Treasury Secretary Scott Bessent announced Thursday that the United States is weighing an extraordinary step: temporarily removing sanctions from Iranian crude oil currently floating on tankers in international waters. The announcement, made during a television interview, is intended to address soaring oil prices that have persisted since Iran began blocking the Strait of Hormuz.
The crisis at the Strait of Hormuz has had immediate and wide-ranging consequences for global energy markets. With an estimated 10 to 14 million barrels per day of oil unable to transit the world’s most important oil shipping lane, global prices have climbed above $100 per barrel and held there for nearly two weeks, fueling inflation concerns worldwide.
Bessent said the US has identified approximately 140 million barrels of Iranian crude sitting on tankers at sea — oil that had been bound for China — as an available emergency supply buffer. He estimated this volume could provide 10 to 14 days of relief if released to global markets through a targeted sanctions waiver, buying time for diplomatic and military solutions to the Hormuz standoff.

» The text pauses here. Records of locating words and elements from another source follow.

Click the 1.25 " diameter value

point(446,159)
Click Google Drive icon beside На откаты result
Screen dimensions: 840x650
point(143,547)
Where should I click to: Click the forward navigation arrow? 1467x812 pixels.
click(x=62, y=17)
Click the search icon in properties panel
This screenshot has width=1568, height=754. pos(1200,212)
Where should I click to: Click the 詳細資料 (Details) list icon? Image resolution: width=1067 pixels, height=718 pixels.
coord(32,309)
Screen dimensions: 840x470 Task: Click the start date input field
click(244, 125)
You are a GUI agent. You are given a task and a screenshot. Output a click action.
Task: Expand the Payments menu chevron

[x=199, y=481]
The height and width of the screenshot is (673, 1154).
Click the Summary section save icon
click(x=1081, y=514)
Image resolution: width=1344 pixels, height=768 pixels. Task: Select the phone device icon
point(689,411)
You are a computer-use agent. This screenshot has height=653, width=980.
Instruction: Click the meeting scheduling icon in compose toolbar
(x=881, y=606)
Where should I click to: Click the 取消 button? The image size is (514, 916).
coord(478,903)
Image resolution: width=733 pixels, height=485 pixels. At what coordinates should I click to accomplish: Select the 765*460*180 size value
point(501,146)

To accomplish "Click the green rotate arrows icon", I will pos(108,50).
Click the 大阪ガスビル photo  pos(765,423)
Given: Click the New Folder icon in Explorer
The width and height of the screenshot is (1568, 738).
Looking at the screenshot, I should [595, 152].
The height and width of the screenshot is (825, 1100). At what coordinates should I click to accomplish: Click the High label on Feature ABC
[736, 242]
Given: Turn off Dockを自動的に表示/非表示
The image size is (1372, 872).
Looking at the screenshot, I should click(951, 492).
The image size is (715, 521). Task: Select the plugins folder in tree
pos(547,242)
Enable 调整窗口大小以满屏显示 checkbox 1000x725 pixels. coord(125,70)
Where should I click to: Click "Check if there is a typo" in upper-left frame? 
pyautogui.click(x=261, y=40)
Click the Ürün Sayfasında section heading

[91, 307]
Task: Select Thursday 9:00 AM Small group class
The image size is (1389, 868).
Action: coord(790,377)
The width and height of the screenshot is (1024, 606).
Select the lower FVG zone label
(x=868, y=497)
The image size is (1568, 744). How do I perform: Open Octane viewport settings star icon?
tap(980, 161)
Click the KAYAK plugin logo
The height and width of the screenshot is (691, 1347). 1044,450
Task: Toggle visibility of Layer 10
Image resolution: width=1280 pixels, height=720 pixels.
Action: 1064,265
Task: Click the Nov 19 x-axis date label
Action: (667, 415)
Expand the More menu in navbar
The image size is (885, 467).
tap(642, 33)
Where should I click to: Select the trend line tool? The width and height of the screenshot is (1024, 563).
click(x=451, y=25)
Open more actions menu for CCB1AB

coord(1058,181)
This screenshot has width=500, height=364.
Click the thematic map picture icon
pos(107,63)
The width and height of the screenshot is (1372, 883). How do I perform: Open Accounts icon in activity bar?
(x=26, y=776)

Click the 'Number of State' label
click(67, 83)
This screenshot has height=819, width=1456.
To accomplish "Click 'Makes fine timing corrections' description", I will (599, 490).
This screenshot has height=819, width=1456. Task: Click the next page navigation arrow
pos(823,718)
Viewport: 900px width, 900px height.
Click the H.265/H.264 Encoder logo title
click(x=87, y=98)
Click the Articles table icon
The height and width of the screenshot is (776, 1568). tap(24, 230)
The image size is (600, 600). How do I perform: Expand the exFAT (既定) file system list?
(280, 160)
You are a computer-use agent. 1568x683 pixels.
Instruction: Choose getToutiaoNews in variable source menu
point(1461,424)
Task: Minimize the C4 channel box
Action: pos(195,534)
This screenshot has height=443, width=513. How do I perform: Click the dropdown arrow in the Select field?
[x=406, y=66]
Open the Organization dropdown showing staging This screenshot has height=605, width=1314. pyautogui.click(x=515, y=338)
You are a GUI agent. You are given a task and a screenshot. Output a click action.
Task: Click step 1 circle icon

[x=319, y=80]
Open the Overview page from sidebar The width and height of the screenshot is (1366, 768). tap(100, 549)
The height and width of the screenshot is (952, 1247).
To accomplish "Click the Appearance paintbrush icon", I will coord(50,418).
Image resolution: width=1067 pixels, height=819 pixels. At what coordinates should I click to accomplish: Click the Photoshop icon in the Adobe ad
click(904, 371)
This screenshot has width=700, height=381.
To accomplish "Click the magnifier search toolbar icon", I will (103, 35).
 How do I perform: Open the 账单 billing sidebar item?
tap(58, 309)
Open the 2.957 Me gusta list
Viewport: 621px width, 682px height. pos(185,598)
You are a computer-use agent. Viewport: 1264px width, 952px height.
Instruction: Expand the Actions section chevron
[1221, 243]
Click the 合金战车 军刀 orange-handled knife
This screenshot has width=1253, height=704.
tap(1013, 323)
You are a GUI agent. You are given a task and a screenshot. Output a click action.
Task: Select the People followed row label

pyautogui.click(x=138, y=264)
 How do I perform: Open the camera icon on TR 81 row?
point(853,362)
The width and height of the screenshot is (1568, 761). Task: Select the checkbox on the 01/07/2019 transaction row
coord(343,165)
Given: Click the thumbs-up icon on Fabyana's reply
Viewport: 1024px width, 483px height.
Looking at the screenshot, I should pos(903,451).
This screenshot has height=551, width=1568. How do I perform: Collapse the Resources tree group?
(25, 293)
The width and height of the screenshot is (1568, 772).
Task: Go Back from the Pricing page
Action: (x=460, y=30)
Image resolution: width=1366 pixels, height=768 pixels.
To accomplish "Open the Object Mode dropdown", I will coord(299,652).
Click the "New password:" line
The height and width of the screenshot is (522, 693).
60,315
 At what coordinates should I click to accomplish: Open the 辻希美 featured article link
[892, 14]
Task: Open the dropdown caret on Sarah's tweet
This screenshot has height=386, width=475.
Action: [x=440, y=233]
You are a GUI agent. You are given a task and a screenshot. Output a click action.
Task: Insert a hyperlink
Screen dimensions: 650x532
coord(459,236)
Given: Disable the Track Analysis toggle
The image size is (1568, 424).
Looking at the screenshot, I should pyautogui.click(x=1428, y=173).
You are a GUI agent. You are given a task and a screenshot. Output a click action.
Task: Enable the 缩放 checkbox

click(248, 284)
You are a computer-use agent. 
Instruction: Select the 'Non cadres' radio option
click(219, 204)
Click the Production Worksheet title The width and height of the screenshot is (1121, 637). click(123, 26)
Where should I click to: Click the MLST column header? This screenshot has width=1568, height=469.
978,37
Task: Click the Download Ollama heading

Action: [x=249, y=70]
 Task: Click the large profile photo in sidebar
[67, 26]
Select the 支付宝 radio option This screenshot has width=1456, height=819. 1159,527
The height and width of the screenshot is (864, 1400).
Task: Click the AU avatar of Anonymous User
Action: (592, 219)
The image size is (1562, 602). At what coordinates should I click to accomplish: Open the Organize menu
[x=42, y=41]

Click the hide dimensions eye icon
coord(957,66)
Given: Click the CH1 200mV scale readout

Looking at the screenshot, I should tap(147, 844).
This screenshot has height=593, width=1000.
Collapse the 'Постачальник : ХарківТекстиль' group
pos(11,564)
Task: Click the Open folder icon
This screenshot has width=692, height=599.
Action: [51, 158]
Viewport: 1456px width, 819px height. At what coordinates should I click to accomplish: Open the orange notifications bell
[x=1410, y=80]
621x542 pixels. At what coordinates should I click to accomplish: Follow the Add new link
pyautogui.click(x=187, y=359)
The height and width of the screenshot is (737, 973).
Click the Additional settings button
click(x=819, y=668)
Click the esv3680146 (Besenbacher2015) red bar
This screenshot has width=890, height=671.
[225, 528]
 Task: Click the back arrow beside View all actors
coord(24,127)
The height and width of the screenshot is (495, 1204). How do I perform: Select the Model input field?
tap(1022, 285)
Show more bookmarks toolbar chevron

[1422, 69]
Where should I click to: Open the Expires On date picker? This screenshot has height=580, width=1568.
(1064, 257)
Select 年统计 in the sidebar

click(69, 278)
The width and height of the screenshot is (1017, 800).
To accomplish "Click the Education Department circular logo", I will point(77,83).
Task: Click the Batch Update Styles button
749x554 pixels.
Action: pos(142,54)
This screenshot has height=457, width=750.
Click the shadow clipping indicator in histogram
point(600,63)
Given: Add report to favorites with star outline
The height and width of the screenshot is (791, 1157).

The Treasury has previously issued similar waivers for Russian oil, a move Bessent said added around 130 million barrels to global supply. An additional unilateral release from the US Strategic Petroleum Reserve is also planned, going beyond the 400 million barrels pledged in a G7 coordinated release last week.
Analysts and sanctions experts, however, questioned the wisdom of the approach. They argued that any financial benefit Iran derives from selling its oil, even stranded oil, would serve to strengthen the regime at a time when the US is actively working to weaken it. The broader strategic contradiction of simultaneously fighting and financially enabling an adversary was noted repeatedly by commentators.